ACTION ITEM
Exact repetition of the data is the whole task.

RECORDS SUPPLIED
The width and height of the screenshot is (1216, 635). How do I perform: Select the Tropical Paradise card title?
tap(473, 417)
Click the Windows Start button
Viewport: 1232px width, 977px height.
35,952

FINISHED EXERCISE
The width and height of the screenshot is (1216, 635). How do I perform: Select the Tropical Paradise card title?
tap(473, 417)
Click the Windows Start button
Viewport: 1232px width, 977px height.
35,952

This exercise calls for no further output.